Exercise details →
Give the line with "Open the M1" again, along with every line below it to the end of the records, word for word.

----------------

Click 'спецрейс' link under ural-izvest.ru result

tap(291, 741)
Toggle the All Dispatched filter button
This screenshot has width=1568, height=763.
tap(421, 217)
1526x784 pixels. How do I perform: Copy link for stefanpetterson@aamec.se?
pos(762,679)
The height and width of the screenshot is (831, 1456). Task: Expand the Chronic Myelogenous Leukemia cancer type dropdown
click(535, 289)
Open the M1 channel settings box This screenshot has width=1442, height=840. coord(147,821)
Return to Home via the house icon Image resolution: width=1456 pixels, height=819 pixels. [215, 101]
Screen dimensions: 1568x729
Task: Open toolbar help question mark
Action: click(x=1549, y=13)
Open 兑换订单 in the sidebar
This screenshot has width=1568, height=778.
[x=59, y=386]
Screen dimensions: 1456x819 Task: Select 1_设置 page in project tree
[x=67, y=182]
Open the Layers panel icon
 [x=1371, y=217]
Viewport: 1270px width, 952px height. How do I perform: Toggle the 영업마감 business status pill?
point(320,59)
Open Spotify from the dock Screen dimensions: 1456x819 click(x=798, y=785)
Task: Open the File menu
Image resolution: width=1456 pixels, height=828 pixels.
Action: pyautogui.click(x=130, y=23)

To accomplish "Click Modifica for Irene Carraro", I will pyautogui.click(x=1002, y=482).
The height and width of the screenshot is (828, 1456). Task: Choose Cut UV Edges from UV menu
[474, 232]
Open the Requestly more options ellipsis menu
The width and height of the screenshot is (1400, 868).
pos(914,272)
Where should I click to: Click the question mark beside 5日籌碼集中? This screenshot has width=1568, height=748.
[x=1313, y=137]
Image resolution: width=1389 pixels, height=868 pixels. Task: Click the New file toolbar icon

----------------

Expected answer →
Open the M1 channel settings box This screenshot has width=1442, height=840. coord(147,821)
Return to Home via the house icon Image resolution: width=1456 pixels, height=819 pixels. [215, 101]
Screen dimensions: 1568x729
Task: Open toolbar help question mark
Action: click(x=1549, y=13)
Open 兑换订单 in the sidebar
This screenshot has width=1568, height=778.
[x=59, y=386]
Screen dimensions: 1456x819 Task: Select 1_设置 page in project tree
[x=67, y=182]
Open the Layers panel icon
 [x=1371, y=217]
Viewport: 1270px width, 952px height. How do I perform: Toggle the 영업마감 business status pill?
point(320,59)
Open Spotify from the dock Screen dimensions: 1456x819 click(x=798, y=785)
Task: Open the File menu
Image resolution: width=1456 pixels, height=828 pixels.
Action: pyautogui.click(x=130, y=23)

To accomplish "Click Modifica for Irene Carraro", I will pyautogui.click(x=1002, y=482).
The height and width of the screenshot is (828, 1456). Task: Choose Cut UV Edges from UV menu
[474, 232]
Open the Requestly more options ellipsis menu
The width and height of the screenshot is (1400, 868).
pos(914,272)
Where should I click to: Click the question mark beside 5日籌碼集中? This screenshot has width=1568, height=748.
[x=1313, y=137]
Image resolution: width=1389 pixels, height=868 pixels. Task: Click the New file toolbar icon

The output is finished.